The AKS test is of some relevance to the polymath project “Finding primes“, so I thought I would sketch the details of the test (and the proof that it works) here. (Of course, full details can be found in the original paper, which is nine pages in length and almost entirely elementary in nature.) It relies on polynomial identities that are true modulo {n} when {n} is prime, but cannot hold for {n} non-prime as they would generate a large number of additional polynomial identities, eventually violating the factor theorem (which asserts that a polynomial identity of degree at most {d} can be obeyed by at most {d} values of the unknown).

Our starting point is Fermat’s little theorem, which asserts that

\displaystyle  a^p = a \hbox{ mod } p \ \ \ \ \ (1)

for every prime {p} and every {a}. This theorem suggests an obvious primality test: to test whether a number {n} is prime, pick a few values of {a} and see whether {a^n = a \hbox{ mod } n}. (Note that {a^n} can be computed in time {O(\log^{O(1)} n)} for any fixed {a} by expressing {n} in binary, and repeatedly squaring {a}.) If the statement {a^n = a \hbox{ mod } n} fails for some {a}, then {n} would be composite. Unfortunately, the converse is not true: there exist non-prime numbers {n}, known as Carmichael numbers, for which {a^n = a \hbox{ mod } n} for all {a} coprime to {n} ({561} is the first example). So Fermat’s little theorem cannot be used, by itself, to establish primality for general {n}, because it is too weak to eliminate all non-prime numbers. (The situation improves though for more special types of {n}, such as Mersenne numbers; see my earlier post on the Lucas-Lehmer test for more discussion.)

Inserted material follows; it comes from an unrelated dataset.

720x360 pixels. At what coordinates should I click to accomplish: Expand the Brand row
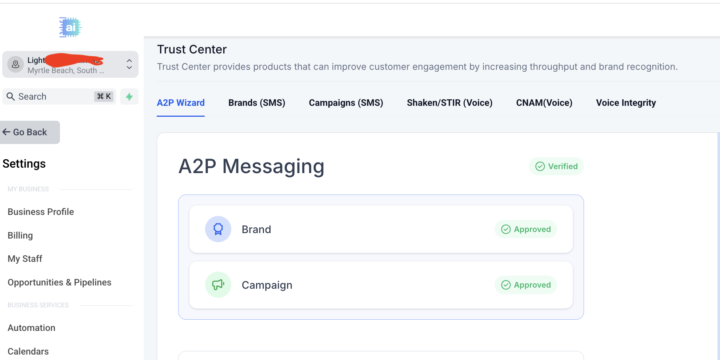(381, 229)
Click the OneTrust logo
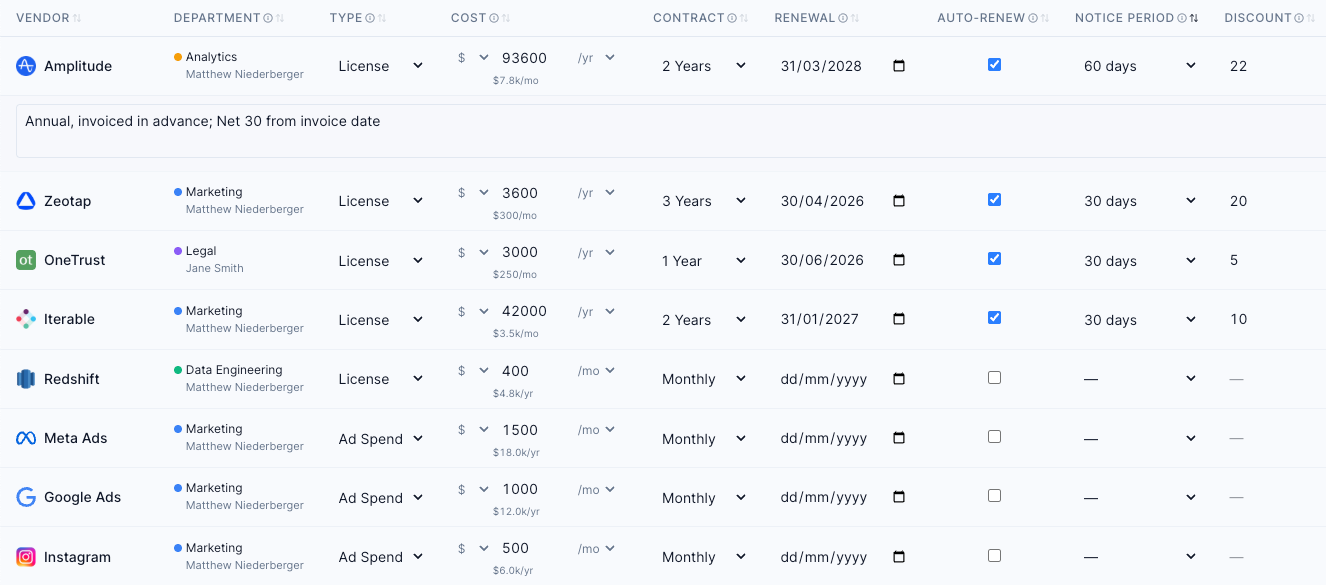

However, there is a stronger version of Fermat’s little theorem which does eliminate all non-prime numbers. Specifically, if {p} is prime and {a} is arbitrary, then one has the polynomial identity

\displaystyle  (X+a)^p = X^p + a \hbox{ mod } p \ \ \ \ \ (2)

where {X} is an indeterminate variable. (More formally, we have the identity {(X+a)^p=X^p+a} in the ring {F_p[X]} of polynomials of one variable {X} over the finite field {F_p} of {p} elements.) This identity (a manifestation of the Frobenius endomorphism) clearly implies (1) by setting {X=0}; conversely, one can easily deduce (2) from (1) by expanding out {(X+a)^p} using the binomial theorem and the observation that the binomial coefficients {\binom{p}{i} = \frac{p \cdot \ldots \cdot (p-i+1)}{i!}} are divisible by {p} for all {1 \leq i < p}. Conversely, if

\displaystyle  (X+a)^n = X^n + a \hbox{ mod } n \ \ \ \ \ (3)

(i.e. {(X+a)^n = X^n+a} in {({\mathbb Z}/n{\mathbb Z})[X]}) for some {a} coprime to {n}, then by comparing coefficients using the binomial theorem we see that {\binom{n}{i}} is divisible by {n} for all {1 \leq i < n}. But if {n} is divisible by some smaller prime {p}, then by setting {i} equal to the largest power of {p} that divides {n}, one sees that {\binom{n}{i}} is not divisible by enough powers of {p} to be divisible by {n}, a contradiction. Thus one can use (3) (for a single value of {a} coprime to {n}) to decide whether {n} is prime or not.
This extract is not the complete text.